> _GIVEN EXERCISE 1_
In the article on Louis Theroux, who told him in a recent interview that he was a "national treasure"?
> _GIVEN EXERCISE 2_
Rewrite the article on Louis Theroux between "LOUIS Theroux has" and "Cannes Lions week.", inclusive, with "bespectacled" changed to "glasses-wearing".

LOUIS Theroux has been telling stories for 30 years, but his fly-on-the-wall narratives of everyday life have always maintained an awkward, self-deprecating style.

The approach has endeared the documentary presenter to an ever-growing cadre of fans around the world. At home, English actor Judi Dench told Theroux in a recent interview that he was a “national treasure”.

Reviewing a unique career built on the power of an authentic voice, the quirky, bespectacled Englishman joined BBC News’ Katty Kay at the Palais II in Cannes early in the Cannes Lions week.

He described how he got his start in the US on Michael Moore’s TV Nation in the mid 1990s as a 23-year-old graduate. His “shambolic” nature and “level of incompetence” appealed to the future Oscar-winning documentary-maker. “My curiosity carried me through,” Theroux said of his interviews with fundamentalist policemen and Avon ladies trying to sell cosmetics in the Amazon.

> _MATERIAL_

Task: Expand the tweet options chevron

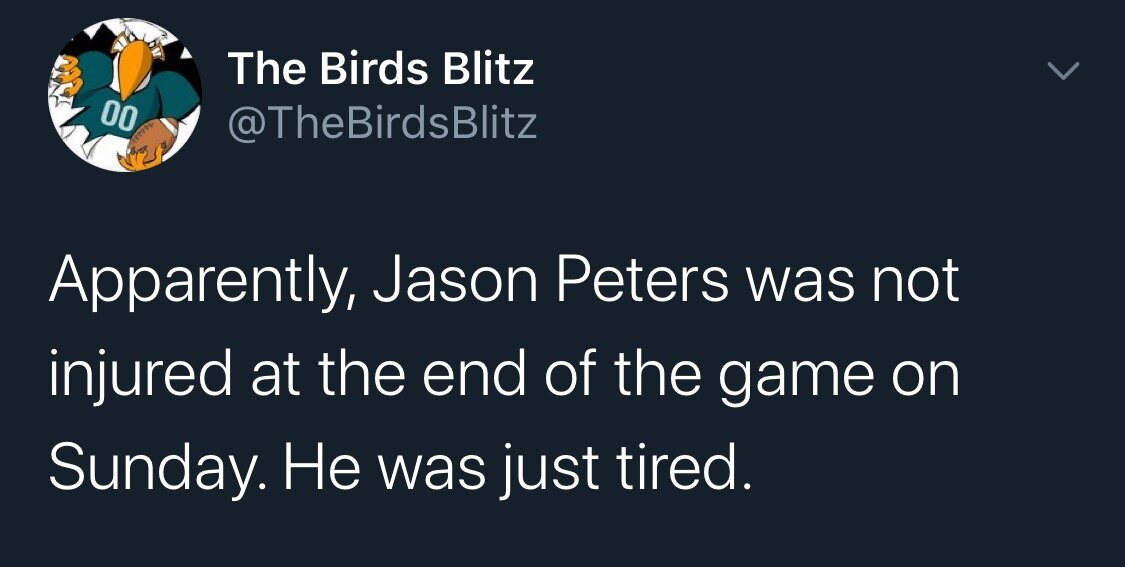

> _WORKED ANSWER 1_
English actor Judi Dench

> _WORKED ANSWER 2_
LOUIS Theroux has been telling stories for 30 years, but his fly-on-the-wall narratives of everyday life have always maintained an awkward, self-deprecating style.

The approach has endeared the documentary presenter to an ever-growing cadre of fans around the world. At home, English actor Judi Dench told Theroux in a recent interview that he was a “national treasure”.

Reviewing a unique career built on the power of an authentic voice, the quirky, glasses-wearing Englishman joined BBC News’ Katty Kay at the Palais II in Cannes early in the Cannes Lions week.